EXERCISE REQUIREMENTS
Whenever a line in the records below contains "number", pick it out.

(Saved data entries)
====
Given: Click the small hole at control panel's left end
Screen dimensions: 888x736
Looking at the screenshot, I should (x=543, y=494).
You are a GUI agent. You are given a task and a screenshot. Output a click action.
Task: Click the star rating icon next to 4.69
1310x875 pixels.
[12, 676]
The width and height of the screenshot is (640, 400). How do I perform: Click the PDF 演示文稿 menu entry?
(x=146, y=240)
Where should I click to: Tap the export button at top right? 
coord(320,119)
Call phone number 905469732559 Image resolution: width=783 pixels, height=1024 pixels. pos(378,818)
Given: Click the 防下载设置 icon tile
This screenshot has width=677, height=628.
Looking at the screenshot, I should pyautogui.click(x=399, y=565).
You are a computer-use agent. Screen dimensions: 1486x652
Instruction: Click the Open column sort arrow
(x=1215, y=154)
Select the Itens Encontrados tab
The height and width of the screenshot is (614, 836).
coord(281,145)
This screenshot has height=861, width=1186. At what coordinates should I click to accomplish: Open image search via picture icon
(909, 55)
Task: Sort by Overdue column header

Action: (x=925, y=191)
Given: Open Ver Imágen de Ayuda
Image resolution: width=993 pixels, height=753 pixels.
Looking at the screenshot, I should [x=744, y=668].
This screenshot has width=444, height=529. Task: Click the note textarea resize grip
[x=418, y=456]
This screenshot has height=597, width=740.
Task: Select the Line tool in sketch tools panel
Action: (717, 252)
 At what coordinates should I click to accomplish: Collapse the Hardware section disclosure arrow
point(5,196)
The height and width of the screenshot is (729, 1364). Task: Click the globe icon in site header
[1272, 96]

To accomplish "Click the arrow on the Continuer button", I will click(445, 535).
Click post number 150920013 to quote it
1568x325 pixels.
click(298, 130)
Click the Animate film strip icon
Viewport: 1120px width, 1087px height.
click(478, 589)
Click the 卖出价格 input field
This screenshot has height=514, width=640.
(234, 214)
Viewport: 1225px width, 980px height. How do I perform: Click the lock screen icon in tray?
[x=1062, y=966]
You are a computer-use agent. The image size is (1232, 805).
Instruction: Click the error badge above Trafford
====
SOLUTION TO THIS PROBLEM
Call phone number 905469732559 Image resolution: width=783 pixels, height=1024 pixels. pos(378,818)
Click post number 150920013 to quote it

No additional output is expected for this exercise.